_Instructions for the task:_
Check every line of the entries below for the word "яндексденьги", then give only the number of lines that have it.

^^^^^^^^

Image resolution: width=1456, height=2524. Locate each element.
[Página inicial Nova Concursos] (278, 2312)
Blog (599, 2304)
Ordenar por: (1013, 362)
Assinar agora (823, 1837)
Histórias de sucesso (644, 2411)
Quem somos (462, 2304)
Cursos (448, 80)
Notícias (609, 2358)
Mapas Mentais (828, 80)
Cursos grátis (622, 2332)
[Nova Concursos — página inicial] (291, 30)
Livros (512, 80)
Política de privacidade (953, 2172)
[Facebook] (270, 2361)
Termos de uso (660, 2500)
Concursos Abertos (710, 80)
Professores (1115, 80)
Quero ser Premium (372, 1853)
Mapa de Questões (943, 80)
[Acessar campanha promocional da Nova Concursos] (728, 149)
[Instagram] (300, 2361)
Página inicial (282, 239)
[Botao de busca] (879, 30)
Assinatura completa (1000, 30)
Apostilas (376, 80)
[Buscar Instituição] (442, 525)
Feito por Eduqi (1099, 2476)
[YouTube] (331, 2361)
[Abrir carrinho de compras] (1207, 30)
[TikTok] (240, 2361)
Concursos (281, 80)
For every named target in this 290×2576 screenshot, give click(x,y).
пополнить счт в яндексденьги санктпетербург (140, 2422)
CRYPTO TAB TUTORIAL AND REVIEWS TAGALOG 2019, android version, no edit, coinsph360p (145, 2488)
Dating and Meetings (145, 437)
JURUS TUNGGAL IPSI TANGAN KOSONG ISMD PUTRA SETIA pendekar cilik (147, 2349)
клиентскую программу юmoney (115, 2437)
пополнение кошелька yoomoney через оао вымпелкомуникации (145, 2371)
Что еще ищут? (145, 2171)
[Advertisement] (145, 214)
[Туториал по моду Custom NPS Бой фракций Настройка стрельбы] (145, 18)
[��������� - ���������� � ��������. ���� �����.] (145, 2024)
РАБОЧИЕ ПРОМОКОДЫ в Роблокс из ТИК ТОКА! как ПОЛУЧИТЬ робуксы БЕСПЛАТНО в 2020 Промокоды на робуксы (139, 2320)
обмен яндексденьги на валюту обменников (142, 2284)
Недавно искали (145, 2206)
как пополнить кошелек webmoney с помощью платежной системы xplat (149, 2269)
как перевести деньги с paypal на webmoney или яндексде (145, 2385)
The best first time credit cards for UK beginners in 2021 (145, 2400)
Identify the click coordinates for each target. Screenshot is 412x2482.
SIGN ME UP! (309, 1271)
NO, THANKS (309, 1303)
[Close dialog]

^^^^^^^^

_Expected output:_
2